#include <sys/capability.h>
cap_iab_t cap_iab_init(void);
cap_iab_t cap_iab_dup(cap_iab_t iab);
cap_iab_t cap_iab_get_proc(void);
cap_iab_t cap_iab_get_pid(pid_t pid);
int cap_iab_set_proc(cap_iab_t iab);
char *cap_iab_to_text(cap_iab_t iab);
cap_iab_t cap_iab_from_text(const char *text);
cap_flag_value_t cap_iab_get_vector(cap_iab_t iab, cap_iab_vector_t vec,
cap_value_t val);
int cap_iab_compare(cap_iab_t a, cap_iab_t b);
int cap_iab_set_vector(cap_iab_t iab, cap_iab_vector_t vec, cap_value_t val,
cap_flag_value_t enable);
int cap_iab_fill(cap_iab_t iab, cap_iab_vector_t vec,
cap_t set, cap_flag_t flag);
Link with
-lcap.
The functions defined in this man page concern the three naively inheritable
process capability vectors: Inh, Amb and Bound. This
IAB 3-tuple of
capability vectors, captured in type
cap_iab_t combine to pass
capabilities from one process to another through
execve(2) system
calls. The convolution rules using the IAB tuple are a fail over set of rules
when the executed file has no configured
file-capabilities.
There are some constraints enforced by the kernel with respect to the three
components of an IAB tuple and the Permitted process capability flag. They
are: the Inh vector is entirely equal to the process Inheritable flag at all
times; the Amb vector contains no more capability values than the intersection
of the Inh vector and the Permitted flag for the process; and the Bound (or
blocked) vector is the twos-complement of the process bounding vector.

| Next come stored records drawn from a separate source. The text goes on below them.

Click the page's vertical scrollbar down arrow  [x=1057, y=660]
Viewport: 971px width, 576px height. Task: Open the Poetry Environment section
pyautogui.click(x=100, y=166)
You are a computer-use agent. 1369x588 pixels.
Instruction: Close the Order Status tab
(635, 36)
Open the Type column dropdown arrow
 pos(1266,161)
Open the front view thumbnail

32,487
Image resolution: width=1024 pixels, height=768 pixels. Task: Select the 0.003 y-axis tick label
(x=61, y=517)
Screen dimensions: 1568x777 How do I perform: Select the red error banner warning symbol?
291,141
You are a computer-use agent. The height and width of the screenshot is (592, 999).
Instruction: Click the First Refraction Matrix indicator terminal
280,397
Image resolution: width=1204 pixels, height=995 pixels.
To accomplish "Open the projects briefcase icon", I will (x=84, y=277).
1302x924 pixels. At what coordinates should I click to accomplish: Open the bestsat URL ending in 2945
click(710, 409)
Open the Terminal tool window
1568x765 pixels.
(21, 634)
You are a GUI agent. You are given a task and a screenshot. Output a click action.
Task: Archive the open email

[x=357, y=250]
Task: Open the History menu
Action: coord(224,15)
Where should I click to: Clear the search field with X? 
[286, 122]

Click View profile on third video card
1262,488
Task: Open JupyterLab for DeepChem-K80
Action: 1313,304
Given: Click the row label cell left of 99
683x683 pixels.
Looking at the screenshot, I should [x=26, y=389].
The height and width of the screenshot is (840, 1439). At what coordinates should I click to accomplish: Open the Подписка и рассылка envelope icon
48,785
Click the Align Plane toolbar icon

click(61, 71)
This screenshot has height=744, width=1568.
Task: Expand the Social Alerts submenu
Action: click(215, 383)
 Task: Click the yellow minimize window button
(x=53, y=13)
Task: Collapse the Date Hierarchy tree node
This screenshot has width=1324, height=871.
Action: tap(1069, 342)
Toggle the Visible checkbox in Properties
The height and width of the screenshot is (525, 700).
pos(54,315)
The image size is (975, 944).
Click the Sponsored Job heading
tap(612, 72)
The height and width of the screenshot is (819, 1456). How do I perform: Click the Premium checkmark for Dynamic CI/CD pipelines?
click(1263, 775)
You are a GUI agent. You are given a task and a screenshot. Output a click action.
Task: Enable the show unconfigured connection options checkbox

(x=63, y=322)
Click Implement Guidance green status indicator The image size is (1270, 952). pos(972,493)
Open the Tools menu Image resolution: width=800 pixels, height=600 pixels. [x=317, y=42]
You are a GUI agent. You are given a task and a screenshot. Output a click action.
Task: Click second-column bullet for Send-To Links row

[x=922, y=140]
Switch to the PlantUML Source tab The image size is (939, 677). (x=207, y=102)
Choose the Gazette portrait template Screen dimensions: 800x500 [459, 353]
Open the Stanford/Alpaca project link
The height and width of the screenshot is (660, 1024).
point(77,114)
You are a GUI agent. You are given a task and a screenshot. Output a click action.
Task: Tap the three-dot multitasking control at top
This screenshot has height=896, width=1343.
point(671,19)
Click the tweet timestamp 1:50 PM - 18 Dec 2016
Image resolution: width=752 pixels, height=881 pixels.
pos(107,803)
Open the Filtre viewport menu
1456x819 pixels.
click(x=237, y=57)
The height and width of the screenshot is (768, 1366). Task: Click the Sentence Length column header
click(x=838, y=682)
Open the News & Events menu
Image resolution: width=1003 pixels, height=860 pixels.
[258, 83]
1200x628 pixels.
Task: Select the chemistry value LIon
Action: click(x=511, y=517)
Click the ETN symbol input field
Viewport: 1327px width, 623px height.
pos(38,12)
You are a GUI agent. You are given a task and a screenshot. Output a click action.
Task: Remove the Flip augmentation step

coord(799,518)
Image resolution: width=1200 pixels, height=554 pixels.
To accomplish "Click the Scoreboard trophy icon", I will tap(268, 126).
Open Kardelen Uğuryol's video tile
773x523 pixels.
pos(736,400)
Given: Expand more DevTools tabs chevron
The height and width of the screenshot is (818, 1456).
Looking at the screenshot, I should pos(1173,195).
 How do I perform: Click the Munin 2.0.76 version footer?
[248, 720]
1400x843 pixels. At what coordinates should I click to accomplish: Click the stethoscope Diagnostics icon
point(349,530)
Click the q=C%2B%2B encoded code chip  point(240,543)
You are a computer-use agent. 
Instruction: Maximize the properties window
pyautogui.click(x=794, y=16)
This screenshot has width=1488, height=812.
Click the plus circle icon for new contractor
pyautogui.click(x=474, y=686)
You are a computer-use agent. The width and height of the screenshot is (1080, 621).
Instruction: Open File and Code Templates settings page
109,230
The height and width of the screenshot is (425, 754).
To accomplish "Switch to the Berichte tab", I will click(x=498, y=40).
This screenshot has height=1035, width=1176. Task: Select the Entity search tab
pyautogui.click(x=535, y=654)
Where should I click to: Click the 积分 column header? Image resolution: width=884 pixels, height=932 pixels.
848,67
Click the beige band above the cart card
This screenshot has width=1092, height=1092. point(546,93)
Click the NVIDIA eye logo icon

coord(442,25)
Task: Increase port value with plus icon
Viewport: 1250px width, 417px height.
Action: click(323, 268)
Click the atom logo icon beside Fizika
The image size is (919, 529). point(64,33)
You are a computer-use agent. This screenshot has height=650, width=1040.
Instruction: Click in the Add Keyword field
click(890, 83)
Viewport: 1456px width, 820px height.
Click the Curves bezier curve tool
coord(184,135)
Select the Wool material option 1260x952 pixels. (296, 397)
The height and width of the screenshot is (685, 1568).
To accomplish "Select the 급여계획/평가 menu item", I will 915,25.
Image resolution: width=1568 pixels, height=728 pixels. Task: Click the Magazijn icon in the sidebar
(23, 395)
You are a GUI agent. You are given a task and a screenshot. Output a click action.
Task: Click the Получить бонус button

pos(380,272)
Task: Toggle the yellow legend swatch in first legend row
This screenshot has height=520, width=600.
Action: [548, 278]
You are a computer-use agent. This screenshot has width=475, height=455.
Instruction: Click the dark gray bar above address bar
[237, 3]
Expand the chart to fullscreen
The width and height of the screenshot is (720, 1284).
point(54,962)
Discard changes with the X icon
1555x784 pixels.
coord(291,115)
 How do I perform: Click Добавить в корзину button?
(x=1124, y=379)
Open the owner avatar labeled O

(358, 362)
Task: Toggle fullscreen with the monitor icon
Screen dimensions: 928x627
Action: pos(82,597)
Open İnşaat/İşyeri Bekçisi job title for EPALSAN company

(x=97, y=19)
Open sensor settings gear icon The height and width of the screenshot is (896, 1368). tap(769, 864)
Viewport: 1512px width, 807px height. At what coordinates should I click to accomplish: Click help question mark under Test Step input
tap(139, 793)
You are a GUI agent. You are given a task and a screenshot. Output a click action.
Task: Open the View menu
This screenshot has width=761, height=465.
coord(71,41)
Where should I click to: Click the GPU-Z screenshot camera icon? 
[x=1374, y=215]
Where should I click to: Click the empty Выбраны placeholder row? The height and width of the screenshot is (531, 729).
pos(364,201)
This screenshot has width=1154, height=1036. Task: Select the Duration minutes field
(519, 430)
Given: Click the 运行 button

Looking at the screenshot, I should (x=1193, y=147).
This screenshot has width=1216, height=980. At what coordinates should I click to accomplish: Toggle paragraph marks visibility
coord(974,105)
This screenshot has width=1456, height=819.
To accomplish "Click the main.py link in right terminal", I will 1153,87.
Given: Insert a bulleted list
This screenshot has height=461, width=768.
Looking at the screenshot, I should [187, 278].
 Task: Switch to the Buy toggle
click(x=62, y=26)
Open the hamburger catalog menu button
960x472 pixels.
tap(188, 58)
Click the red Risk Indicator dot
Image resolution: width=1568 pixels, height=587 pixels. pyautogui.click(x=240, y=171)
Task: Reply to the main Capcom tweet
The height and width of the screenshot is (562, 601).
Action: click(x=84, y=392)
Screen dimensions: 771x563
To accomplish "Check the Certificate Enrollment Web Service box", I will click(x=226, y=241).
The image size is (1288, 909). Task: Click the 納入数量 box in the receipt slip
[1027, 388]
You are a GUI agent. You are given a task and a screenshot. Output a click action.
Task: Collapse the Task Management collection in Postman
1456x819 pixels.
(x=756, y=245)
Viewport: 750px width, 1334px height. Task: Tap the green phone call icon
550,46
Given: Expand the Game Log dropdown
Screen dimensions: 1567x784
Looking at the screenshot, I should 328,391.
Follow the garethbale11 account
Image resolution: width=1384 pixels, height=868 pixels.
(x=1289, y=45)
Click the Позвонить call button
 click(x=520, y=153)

In some environments, it is considered desirable to
naively inherit
capabilities. That is pass capabilities, independent of the status of the
executed binary, from parent to child through
exec* system calls. The
surviving capabilities become the Permitted flag for the post-exec process.
This method of inheritance differs significantly from the handshake
inheritance between a pre-exec* process and a file-capability bestowed
executable of the traditional (POSIX.1e) capability mechanism.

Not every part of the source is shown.